* **Instruction**
Carry on the dispatch about tonnage dues and duties at Ning-po and Canton from the point where it stops.

No. 140.
Mr. Angell to Mr. Evarts.

No. 59.]

Sir: I inclose herewith replies which I have received from our consuls at Ning-po and Canton to my circular making inquiries about tonnage dues, and duties on imports and exports.

You will observe in them the same difference of testimony as you have seen in the consular replies previously forwarded. They agree that no discrimination is made in respect to vessels which report to the foreign customs. In respect to the native craft—the junks—Consul Lord, while affirming that no one can know what is the practice, yet doubts whether any discriminations exist. Consul Lincoln, on the contrary, reports that it is generally believed by foreigners that at Canton the tonnage dues on native craft and the duties on native goods imported in them, are at least 30 per cent. less than on foreign vessels and their cargoes.

These statements go to confirm the theory I have previously advanced that the usage differs in respect to junks at different ports. How far our government, which excludes altogether all foreign vessels from engaging in our coasting trade, may deem it necessary to take this into consideration, it is not for me to suggest.

* **Extracted records**
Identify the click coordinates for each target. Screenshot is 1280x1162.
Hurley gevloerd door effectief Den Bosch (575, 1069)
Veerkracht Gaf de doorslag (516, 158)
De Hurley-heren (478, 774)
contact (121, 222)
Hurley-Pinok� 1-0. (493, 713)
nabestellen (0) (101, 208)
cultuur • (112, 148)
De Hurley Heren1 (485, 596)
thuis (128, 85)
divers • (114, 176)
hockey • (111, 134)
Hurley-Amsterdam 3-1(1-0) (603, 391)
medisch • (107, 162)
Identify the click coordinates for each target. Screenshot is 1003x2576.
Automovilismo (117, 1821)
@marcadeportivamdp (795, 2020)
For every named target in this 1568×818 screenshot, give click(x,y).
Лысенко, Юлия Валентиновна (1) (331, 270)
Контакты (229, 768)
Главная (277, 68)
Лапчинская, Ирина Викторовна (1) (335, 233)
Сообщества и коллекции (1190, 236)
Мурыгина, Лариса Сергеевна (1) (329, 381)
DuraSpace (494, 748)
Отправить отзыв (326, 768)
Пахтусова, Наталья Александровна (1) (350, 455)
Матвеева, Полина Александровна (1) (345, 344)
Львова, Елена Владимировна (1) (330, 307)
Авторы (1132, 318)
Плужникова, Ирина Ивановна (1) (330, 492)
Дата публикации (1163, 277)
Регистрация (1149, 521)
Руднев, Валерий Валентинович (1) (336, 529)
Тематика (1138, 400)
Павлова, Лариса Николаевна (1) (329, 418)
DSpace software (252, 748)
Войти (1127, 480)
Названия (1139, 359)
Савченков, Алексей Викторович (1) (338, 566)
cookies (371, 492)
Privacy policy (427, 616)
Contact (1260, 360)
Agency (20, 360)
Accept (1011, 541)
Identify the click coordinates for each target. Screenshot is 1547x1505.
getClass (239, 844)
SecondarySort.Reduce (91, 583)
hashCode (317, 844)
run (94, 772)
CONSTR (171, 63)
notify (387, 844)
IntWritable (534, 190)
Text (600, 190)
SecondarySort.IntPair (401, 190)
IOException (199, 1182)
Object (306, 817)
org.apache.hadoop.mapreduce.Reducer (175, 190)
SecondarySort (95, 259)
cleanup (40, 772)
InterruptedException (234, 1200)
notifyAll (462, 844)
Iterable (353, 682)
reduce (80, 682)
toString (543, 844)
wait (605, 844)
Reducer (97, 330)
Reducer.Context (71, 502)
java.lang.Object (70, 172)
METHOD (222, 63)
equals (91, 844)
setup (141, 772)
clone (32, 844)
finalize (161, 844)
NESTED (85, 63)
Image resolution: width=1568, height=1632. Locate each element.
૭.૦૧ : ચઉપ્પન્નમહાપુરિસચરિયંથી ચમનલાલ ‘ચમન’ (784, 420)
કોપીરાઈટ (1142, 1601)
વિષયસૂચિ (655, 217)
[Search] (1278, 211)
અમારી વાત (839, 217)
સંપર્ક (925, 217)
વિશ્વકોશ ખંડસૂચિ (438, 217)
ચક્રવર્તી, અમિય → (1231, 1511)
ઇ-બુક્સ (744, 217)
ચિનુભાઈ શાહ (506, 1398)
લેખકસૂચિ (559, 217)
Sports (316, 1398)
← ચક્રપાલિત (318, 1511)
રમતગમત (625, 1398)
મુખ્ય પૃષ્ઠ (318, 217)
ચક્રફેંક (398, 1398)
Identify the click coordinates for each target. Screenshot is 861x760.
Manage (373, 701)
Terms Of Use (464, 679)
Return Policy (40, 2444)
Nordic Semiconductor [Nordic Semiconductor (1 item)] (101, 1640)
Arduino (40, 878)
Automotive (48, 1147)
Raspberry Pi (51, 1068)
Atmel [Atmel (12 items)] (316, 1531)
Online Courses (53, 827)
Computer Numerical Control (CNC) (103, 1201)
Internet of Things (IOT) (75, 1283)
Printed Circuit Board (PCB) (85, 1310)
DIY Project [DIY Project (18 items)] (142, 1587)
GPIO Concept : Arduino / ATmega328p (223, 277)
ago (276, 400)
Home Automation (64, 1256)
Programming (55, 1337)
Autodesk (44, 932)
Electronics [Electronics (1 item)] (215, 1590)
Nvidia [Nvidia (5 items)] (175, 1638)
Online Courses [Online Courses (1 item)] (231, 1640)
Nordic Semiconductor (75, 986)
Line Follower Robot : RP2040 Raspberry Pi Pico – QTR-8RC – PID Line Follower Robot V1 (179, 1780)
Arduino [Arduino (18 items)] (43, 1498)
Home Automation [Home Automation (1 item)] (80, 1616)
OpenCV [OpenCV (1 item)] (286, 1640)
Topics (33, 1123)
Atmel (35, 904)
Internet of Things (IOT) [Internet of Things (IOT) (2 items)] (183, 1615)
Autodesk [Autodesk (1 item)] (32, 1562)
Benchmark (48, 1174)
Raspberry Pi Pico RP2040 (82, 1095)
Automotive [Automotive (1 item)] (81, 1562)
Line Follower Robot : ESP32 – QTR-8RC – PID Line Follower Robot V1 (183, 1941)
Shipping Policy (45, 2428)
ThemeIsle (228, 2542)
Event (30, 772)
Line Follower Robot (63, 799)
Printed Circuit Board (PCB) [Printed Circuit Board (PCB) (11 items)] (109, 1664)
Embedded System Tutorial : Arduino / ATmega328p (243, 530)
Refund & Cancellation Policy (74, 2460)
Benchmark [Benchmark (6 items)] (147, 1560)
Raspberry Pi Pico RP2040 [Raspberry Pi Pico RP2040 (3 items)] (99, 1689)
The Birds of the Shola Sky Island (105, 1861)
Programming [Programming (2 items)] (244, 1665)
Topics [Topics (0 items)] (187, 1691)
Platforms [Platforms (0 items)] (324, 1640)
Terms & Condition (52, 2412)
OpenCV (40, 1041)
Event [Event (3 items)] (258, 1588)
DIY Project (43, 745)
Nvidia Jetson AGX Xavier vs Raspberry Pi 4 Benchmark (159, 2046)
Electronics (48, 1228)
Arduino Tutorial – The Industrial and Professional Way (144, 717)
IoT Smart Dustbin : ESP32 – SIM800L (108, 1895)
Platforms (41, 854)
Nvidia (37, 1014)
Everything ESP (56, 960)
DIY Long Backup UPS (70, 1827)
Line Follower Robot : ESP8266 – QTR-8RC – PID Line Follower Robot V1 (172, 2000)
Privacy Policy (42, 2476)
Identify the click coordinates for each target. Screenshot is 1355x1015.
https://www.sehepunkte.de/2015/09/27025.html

* **Result**
I have, &c.,

[Page 212]
[Inclosure 1 in No. 59.]

Mr. Lord to Mr. Angell.

No. 137.]

Sir: I have had the honor to receive your dispatch No. 6, in which answers are requested to certain questions relating to the taxes levied in China on American commerce compared with those levied on the commerce of her own people or the people of other countries.

In reply I will here quote your questions and answer them seriatim.

First. “Are any other or higher tonnage dues exacted in the open ports of China from the vessels of the United States resorting thereto than are paid by Chinese vessels or any foreign vessels engaged in like trade therewith?”

So far as concerns vessels that are required to report to the general customs—the customs under foreign inspection, (and this includes all vessels under foreign flags, and all Chinese vessels that are registered), there is but one rule—they all pay the same tonnage dues. There are, however, a good many native vessels that are not registered; or they are not so registered as to be required to report to the imperial customs. They report to the local customs only. And what, if any, tonnage dues they pay we have no means of ascertaining. But they are engaged only in the coast trade and fisheries and rarely if ever carry foreign goods. The presumption is that the charges to which they are subjected are not larger than they would be if they were registered, as in that case they would apply for registers; and that they are not much smaller, as some do apply for registers.

Second. “Are any other or higher customs duties of import exacted in China from American citizens importing merchandise thither than are paid by Chinese subjects or the citizens of the most favored power, importing the like merchandise into China?”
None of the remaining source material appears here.